How Special Teams Have Helped Prepare Young Players for Larger Roles

Patricia Traina

Special teams are essential to football due to its impact on starting field position and the skills that players acquire from their participation in what some have called "organized chaos," which could lead to a more significant role.

Such is the case for linebacker Cam Brown, the Giants’ sixth-round draft pick out of Penn State. This week, Brown is projected to see a more significant role on defense thanks to the injuries to Oshane Ximines and Lorenzo Carter.

Brown has played 75 of his 77 NFL snaps so far on special teams. That breaks down to 23 on kickoff return, 19 on kickoff coverage, and 15 on the field goal/extra point block teams, with the rest of his snaps distributed among the other special teams units.

Brown has also recently seen snaps (nine) on the punt coverage team, where he even lined up as a gunner who showed he could take on and defeat double-team blocks, such as what he did against the Rams in Week 4.

Stat-wise, the 6’5” Brown only has two assisted tackles, but he has flashed speed, physicality and has used his length in a way that has the defensive coordinator Patrick Graham very intrigued.

“The thing that stands out for me is the aggressiveness on special teams,” Graham said.

“Cam stands out to me in terms of kickoffs [and] punt covers. That's really the first pay of the defensive possession. I've seen them split double teams, making a tackle, and I’m like ‘You know, that tackle counts for defense. All right, thanks.’ So that's a big part of it. I ‘m happy with those guys how they're out there competing and understanding that the coverage units are an extension of the defense.”

Giants special teams coordinator Thomas McGaughey explained why playing on special teams can serve as a kind of on-the-job training, particularly for young defensive players who need to learn to play with discipline and laser-sharp focus on a unit that usually looks like organized chaos.

They get a chance to play in space to be able to, to run full speed and negotiate space,” McGaughey said. “That's probably the hardest skill to have as a football player, to be able to negotiate space and to be able to take on blockers full speed, be disciplined and understand leverage and angles, and all the base fundamentals to be a good offense and defensive player. All of those attributes and all of those skills are developed on special teams daily.

“You have a front line blocker on kickoff return and you have to be able to bend your knees, play with leverage, get your eyes in the right spot,” McGaughey continued.
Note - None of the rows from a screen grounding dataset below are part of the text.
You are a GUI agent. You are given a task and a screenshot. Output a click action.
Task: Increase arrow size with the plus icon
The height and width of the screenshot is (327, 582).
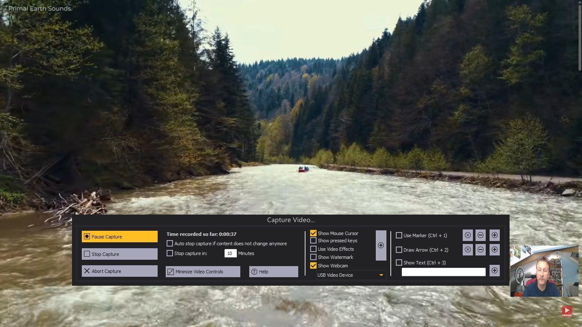pyautogui.click(x=494, y=250)
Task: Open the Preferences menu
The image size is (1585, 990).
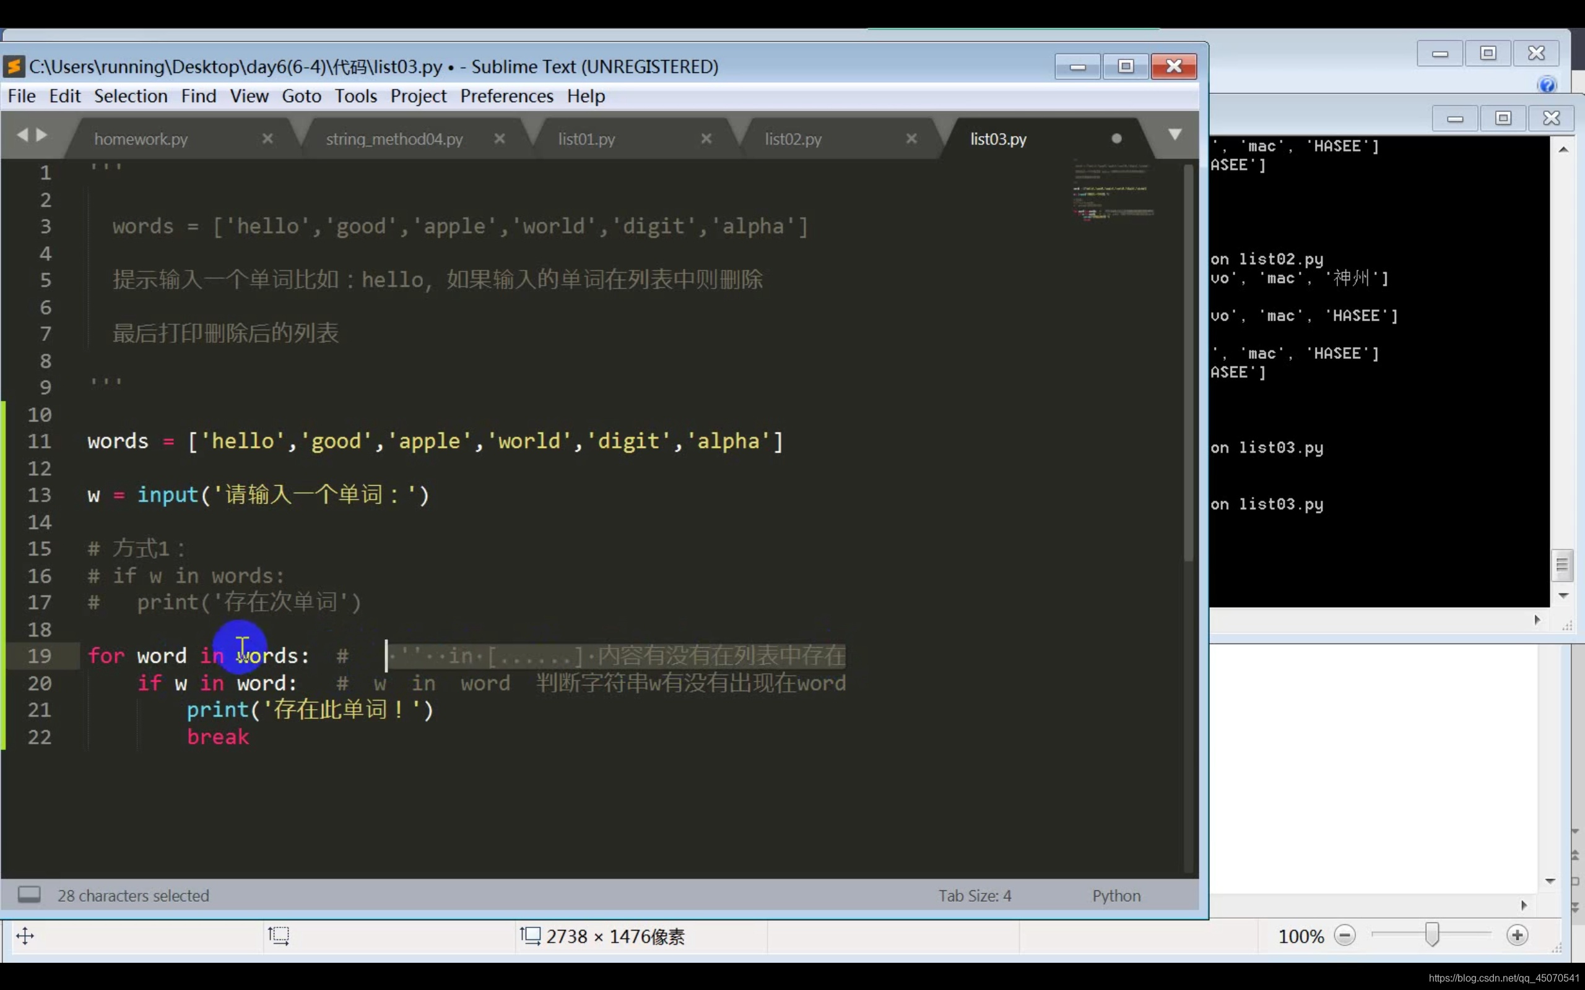Action: [506, 96]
“As a, as a protector on punt, you gotta keep your pad level down. You gotta make sure you get depth off the ball. You gotta understand schemes and concepts. 

"As a punt return guy, you gotta be physical at the line of scrimmage. You gotta play with great leverage, knee bend, hat, placement hands. So all of those basic core fundamentals that you have to have as a defensive or offensive player are being honed as you play on special teams.”

McGaughey was asked if special teams offered greater benefits to a defensive player and opined that it benefits both sides of the ball.

“Just playing with great need being in a proper position, just understanding schematics and what you're trying to do and what you're trying to accomplish, and just those overall fundamental football skills,” he said.

Graham said he’s grateful for how McGaughey, assistant special teams coordinator Tom Quinn, and head coach (and former special teams coordinator) Joe Judge have ensured that the young players are taught techniques that can transfer to offense or defense. 

And no wonder, as that kind of under the radar preparation certainly comes in handy when injuries strike at a specific position.